→ **Stated exercise**:
Revise the stretch of the preservation planning document from "Question: What's your" through "(The Centralized-But-Massive Model)" by changing "single point of failure" to "weakest link".

:: Document segment ::

Section 5: Community & Partnerships (The "Who Helps")

Stakeholders

- Contributors: Who submits artifacts or metadata? - Volunteers: Who helps with curation, tagging, development? - Partners: What institutions collaborate? (Libraries, universities, archives) - Funders: Who provides financial support? - Users: Who accesses the preserved artifacts?

Engagement Strategy

- How do you recruit contributors? - How do you acknowledge/compensate labor? - How do you prevent burnout (identified in Module 0)?

Section 6: Risk Analysis & Mitigation

Identify your biggest vulnerabilities (from Module 0 failure modes) and how you address them:

| Risk | Likelihood | Impact | Mitigation Strategy | |------|-----------|--------|---------------------| | Founder departure | High | Critical | Formal succession plan, institutional governance | | Funding loss | Medium | High | Multiple revenue streams, reserve fund | | Platform shutdown | Low | Medium | Self-hosted on owned infrastructure | | Volunteer burnout | High | Medium | Paid staff + sustainable contributor policies | | Legal challenge (copyright) | Medium | High | Legal defense fund, fair use expertise | | Technical obsolescence | Medium | Medium | Open standards, format migration plan |

Question: What's your "single point of failure"? How do you eliminate or mitigate it?

Case Study Deep-Dives

Case 1: Internet Archive (The Centralized-But-Massive Model)

Revenue Model (2023): - Donations: ~$16M (40%) - Digital Lending: ~$10M (25%) - Scanning Services: ~$8M (20%) - Grants: ~$6M (15%) - Total: ~$40M

Governance: - 501(c)(3) non-profit - Board of directors - Brewster Kahle as founder/digital librarian

Technical: - Centralized in San Francisco (PRIMARY VULNERABILITY) - ~70 PB of data - WARC format for web archives

Strengths: - ✅ Massive scale (800B+ pages) - ✅ Hybrid revenue (not dependent on single source) - ✅ Public trust and legitimacy

Weaknesses: - ❌ Single physical location (one disaster away from catastrophic loss) - ❌ Founder-centric (succession plan unclear) - ❌ US copyright law vulnerability (ongoing lawsuits from publishers)

Student Discussion: 1. If you were redesigning IA, how would you decentralize storage without losing coordination? 2. Should preservation organizations take legal risks (controlled digital lending) to advance mission?

Case 2: Perma.cc (The University Consortium Model)

:::
:: Dataset ::

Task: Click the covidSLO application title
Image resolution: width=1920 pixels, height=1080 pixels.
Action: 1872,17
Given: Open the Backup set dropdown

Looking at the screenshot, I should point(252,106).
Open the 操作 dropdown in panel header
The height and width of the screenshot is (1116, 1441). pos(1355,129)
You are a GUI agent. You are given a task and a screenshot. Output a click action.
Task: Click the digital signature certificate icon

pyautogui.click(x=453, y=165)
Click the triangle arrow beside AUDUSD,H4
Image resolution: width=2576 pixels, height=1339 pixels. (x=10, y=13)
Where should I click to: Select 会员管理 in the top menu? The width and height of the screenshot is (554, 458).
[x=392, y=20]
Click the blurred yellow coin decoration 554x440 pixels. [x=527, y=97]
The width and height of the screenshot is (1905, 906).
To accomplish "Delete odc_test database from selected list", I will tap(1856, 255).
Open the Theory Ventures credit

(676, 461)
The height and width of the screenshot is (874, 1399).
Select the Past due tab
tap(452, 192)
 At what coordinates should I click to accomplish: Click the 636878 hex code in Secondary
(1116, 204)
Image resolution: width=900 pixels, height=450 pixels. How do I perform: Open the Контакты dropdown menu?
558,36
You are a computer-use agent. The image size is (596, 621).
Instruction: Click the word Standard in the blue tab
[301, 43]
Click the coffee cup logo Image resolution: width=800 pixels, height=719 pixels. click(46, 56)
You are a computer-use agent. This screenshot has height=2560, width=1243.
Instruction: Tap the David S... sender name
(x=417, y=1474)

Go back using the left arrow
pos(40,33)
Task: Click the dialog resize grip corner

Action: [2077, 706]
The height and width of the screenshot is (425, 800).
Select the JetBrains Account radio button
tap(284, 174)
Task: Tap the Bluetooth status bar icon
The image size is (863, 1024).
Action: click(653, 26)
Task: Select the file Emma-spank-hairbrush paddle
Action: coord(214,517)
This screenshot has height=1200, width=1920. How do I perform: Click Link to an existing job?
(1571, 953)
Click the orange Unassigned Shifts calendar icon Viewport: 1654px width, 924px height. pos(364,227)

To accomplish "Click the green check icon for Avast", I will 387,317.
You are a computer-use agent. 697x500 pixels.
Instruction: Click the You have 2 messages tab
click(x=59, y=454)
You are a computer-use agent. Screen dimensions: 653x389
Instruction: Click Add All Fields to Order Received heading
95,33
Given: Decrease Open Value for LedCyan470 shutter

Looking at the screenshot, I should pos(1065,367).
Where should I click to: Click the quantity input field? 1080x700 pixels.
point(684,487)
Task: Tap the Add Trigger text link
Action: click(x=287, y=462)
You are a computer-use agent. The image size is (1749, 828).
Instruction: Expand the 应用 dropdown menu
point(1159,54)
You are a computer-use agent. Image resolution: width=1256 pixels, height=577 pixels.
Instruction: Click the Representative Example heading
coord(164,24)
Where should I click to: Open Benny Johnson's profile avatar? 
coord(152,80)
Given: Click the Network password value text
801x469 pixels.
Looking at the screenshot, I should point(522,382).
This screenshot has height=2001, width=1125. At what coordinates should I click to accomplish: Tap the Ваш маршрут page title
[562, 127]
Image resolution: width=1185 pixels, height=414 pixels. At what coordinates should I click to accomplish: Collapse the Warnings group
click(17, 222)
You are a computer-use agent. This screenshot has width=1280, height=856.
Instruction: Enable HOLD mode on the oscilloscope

:::

→ **Reply**:
Question: What's your "weakest link"? How do you eliminate or mitigate it?

Case Study Deep-Dives

Case 1: Internet Archive (The Centralized-But-Massive Model)